Posted by Jim Kantowski, CFP®, CPA on September 17, 2020

Retirement Asset Management: Top 10 Tips

Retirement planning is a big step, and it looks different for everyone. If you’re considering the do-it-yourself approach to retirement asset management, you first need to understand the various stages of the process so you can tackle it like an expert.

In this article, we’ll share our top 10 retirement asset management tips to help you start off on the right foot. (And remember—we’re here to help if you need it!)

How To Manage Your Investments Yourself: 10 Tips

1. Start early.

The sooner you begin retirement planning, the more time you have for your investment returns to compound. This means you’ll earn returns (interest, dividends, and capital appreciation) on the returns you’ve already accumulated, which can greatly increase your wealth in the long term. In contrast, the later you start the retirement asset management process, the more money you’ll need to save to ensure you’ll have enough to retire.

The U.S. Securities and Exchange Commission’s Compound Interest Calculator is a helpful tool to see how much your wealth can grow over a given time period. You might be surprised to know that if you saved just $200 a month over 30 years and earned 7% compounded, your wealth could amount to $226,709 at the end of that 30 years. Alternatively, if you waited 10 years longer to start investing the same $200 a month, you’d have $98,389.

2. Define your goals.

Goals help guide plans to fruition, and retirement asset management is no different. Whether your objective is to retire early or to grow your wealth for future generations, it’s essential to outline your goals so that you can craft the right plan to help you achieve them.

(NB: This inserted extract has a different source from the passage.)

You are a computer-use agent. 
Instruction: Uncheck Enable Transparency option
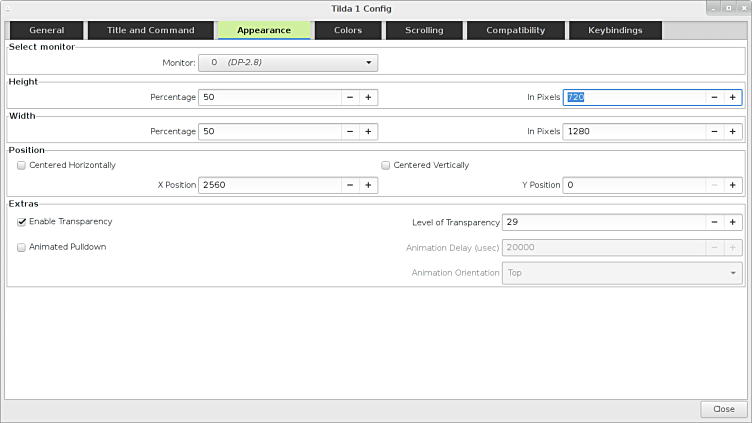(22, 222)
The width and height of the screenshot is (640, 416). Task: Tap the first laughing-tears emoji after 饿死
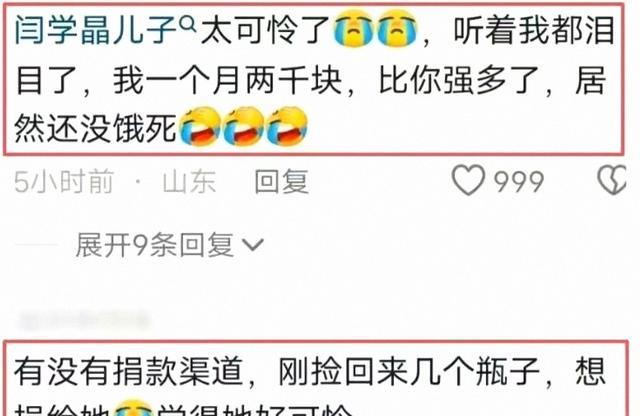[200, 127]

3. Gather information from multiple sources.

There’s no shortage of information about retirement asset management available online. Some of our favorite go-to sources include nerdwallet.com and mint.com. In your research, you’ll likely come across many articles with different points of view. The key is to sift through the noise, analyze the information, and apply it to your specific financial situation.

4. Save money in the right retirement accounts.

Once you’ve defined your goals and gathered information on how to manage your investments yourself, you can start saving money in a variety of retirement accounts such as Individual Retirement Accounts (IRAs), Roth IRAs, and Employer-Sponsored Plans that will help you grow your wealth by shrinking your tax bill. Picking the right accounts for your personal situation will give you the most bang for your buck.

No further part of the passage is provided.